半導体から電気自動車まで代替品確保の動き

前出のキム・ヨンソクセンター長は「これら4品目の場合、サムスン電子、SKハイニックス、LGディスプレー、サムスンディスプレーが主な輸入先だ。半導体需給の不安定さで価格が上昇するなど、同様の被害を受けるアメリカ企業とともに対策を打つべきだ」と言う。

韓国のシンクタンク・現代経済研究院によれば、このほかにも日本からの輸入依存度が90%を超える品目は48品目あるという。これらの品目は韓国が将来の成長産業として育成に注力している電気自動車分野と関わりが強く、日本の輸出規制の次なるターゲットになるとの見方も多い。

例えば、電気自動車向けバッテリーなどを生産するLG化学やSKイノベーション、サムスンSDIなどは対応策に苦心している。LG化学のシン・ハクチョル副会長は「日本の輸出規制品目が拡大されるものと仮定し、シナリオを練り直している」と明らかにした。

輸出規制の影響は中小企業のほうが大きい

日本の輸出規制では、主に半導体や自動車など大企業がリードする業種に関心が集まっているが、実際に影響が大きいのは中小企業が担う事業分野だ。とくに各種工作機械や数値制御盤の場合、日本製品の代替品があっても高価格であったり、その運用ノウハウがないことが多く、代替するのが難しいとされている。
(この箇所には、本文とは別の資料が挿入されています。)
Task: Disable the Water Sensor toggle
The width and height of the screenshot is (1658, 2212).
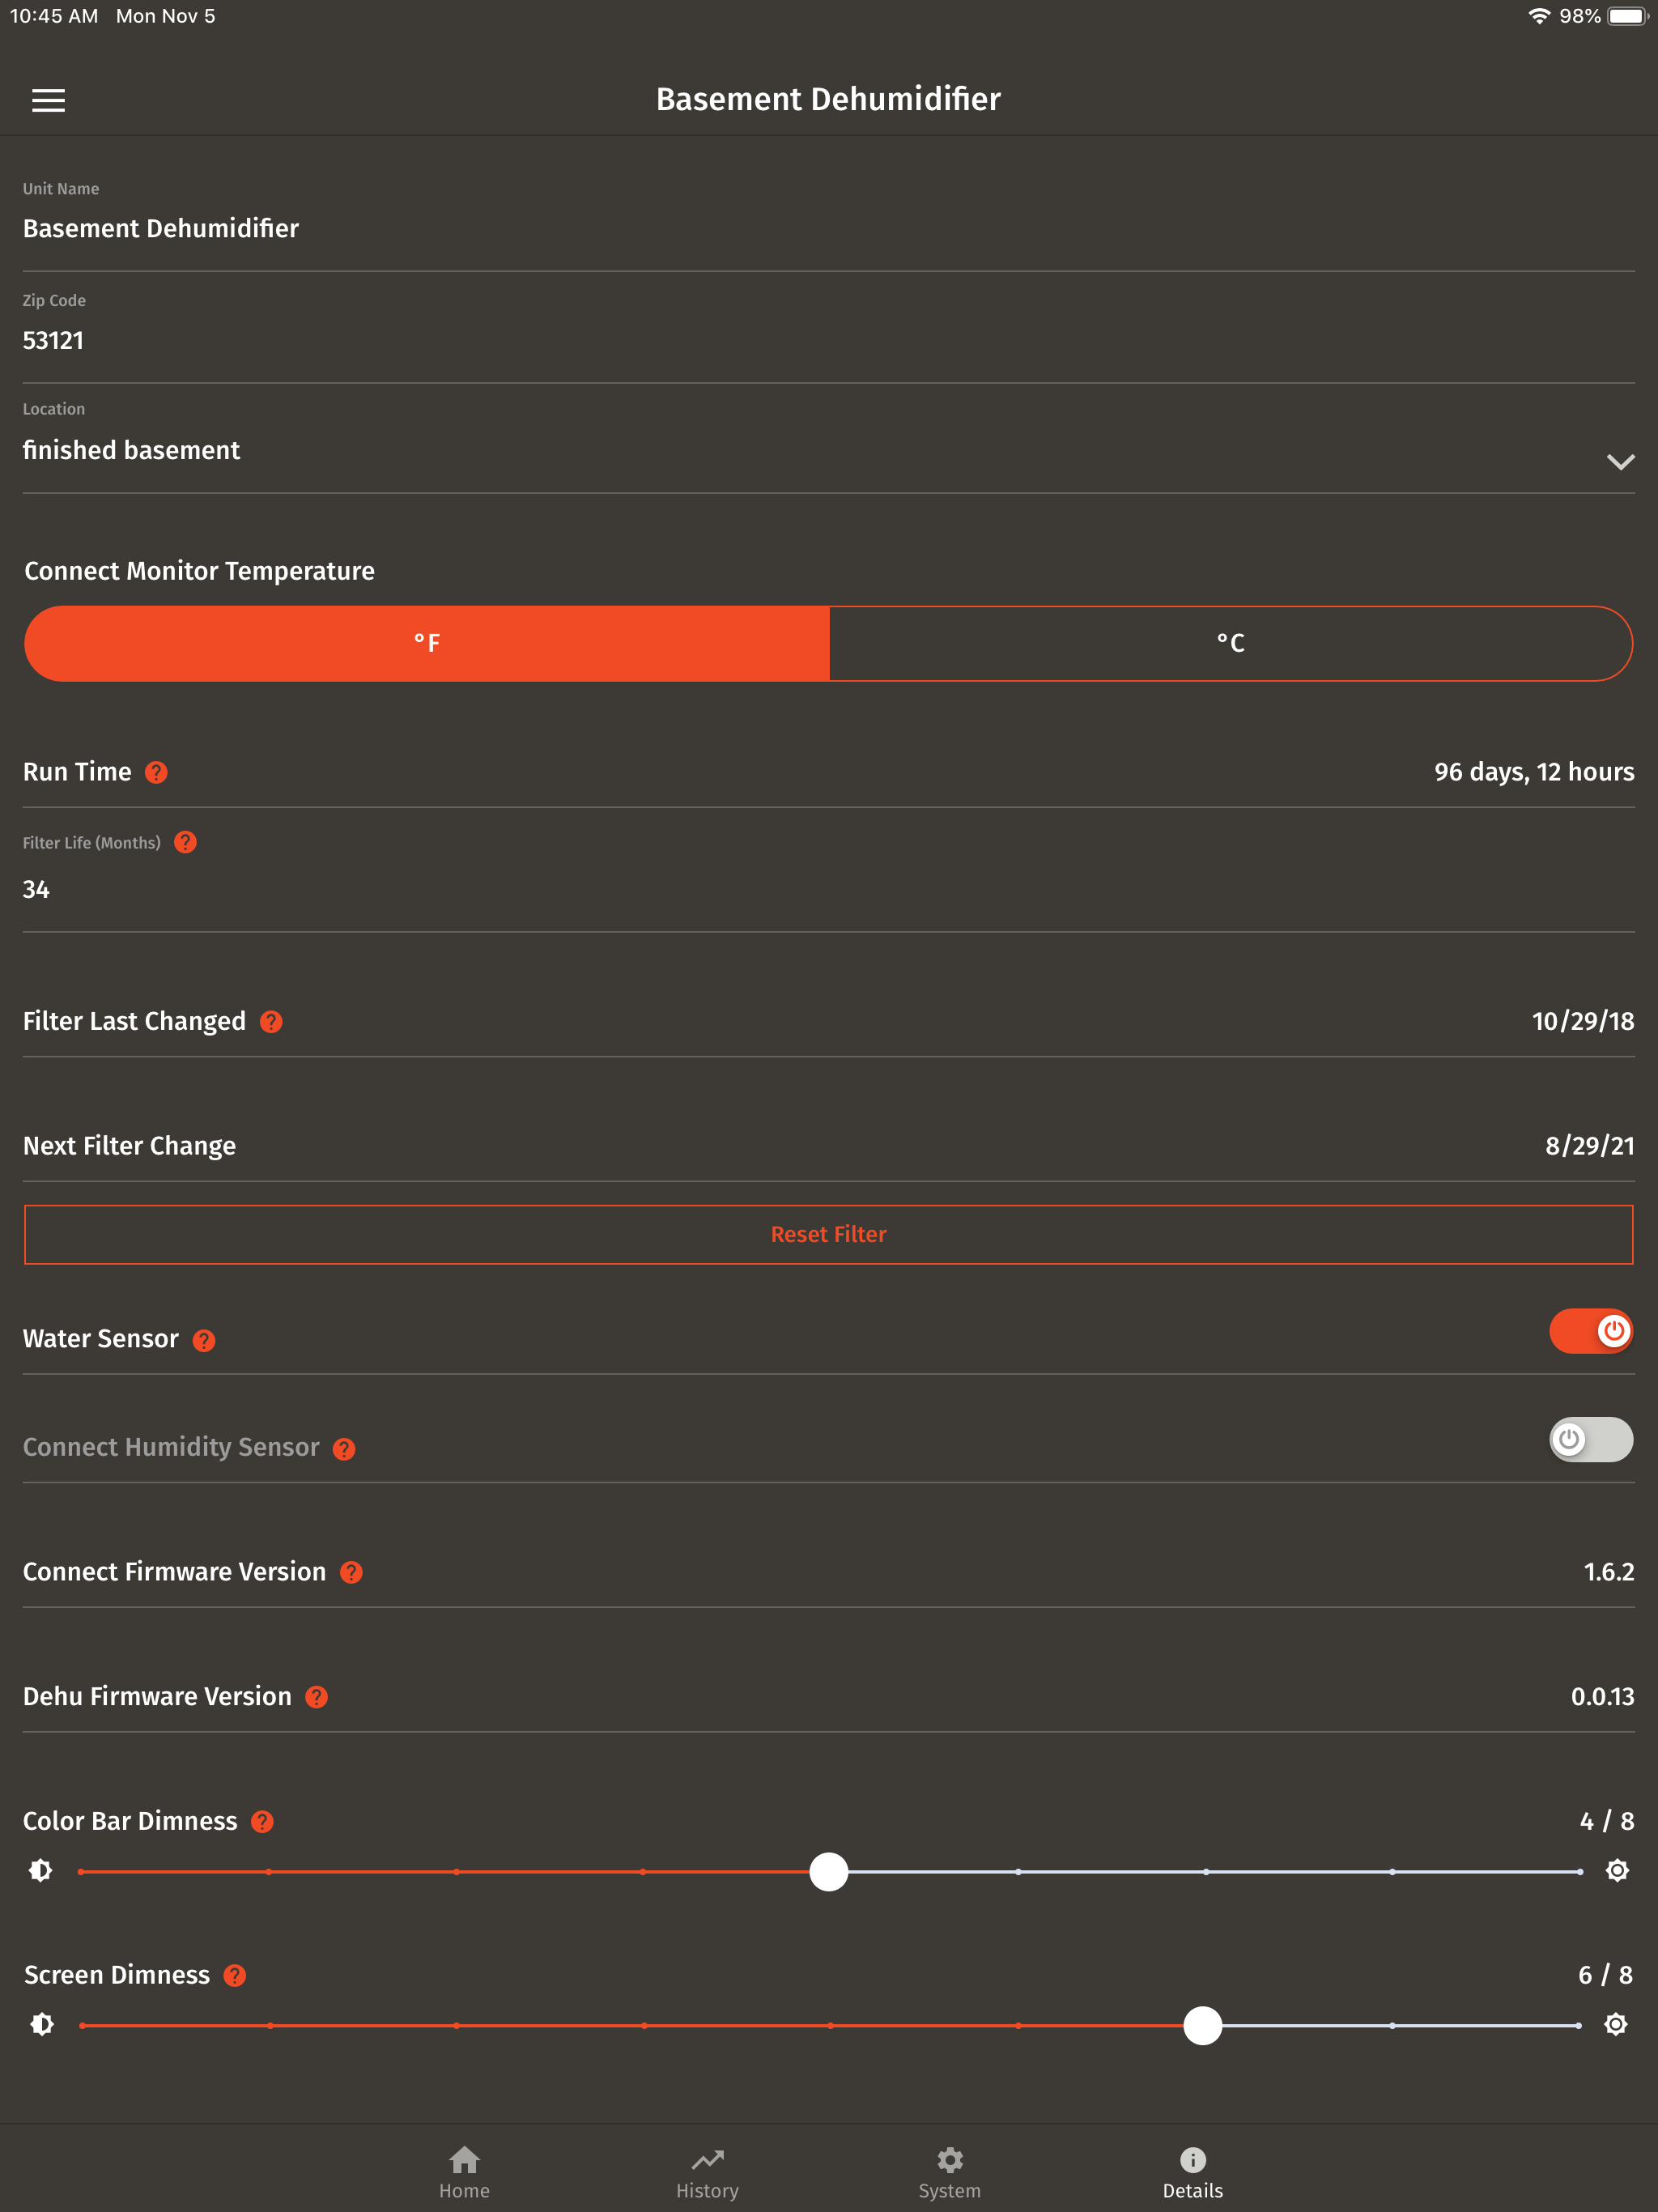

最近、人件費の上昇などで自動化比率を高めている製造業の場合、打撃はなおさら大きい。自動化率の主力となるロボットは、日本の川崎重工業のシェアが高い。工作機械のソフトウェアもまた、日本のファナックが市場を掌握している。ロボットや工作機械のソフトウェアは、日本製品の価格競争力と品質が優れており、ほかの製品で代替することは簡単ではなさそうだ。

「日本産の工作機械や小型ロボットのほうが韓国でのメンテナンスも簡単で、価格も安い。代替品に替えることは難しい」と関係者は打ち明ける。韓国・檀国大学機械工学科のチ・ソンチョル教授は「コンピュータ数値制御(CNC)工作機械の大部分は日本製品。日本が輸出を制限すれば、機械産業全体が悪影響を受ける可能性が高い。日本製品に慣れた現場の技術者が多い。価格面でも代替は難しい」と説明する。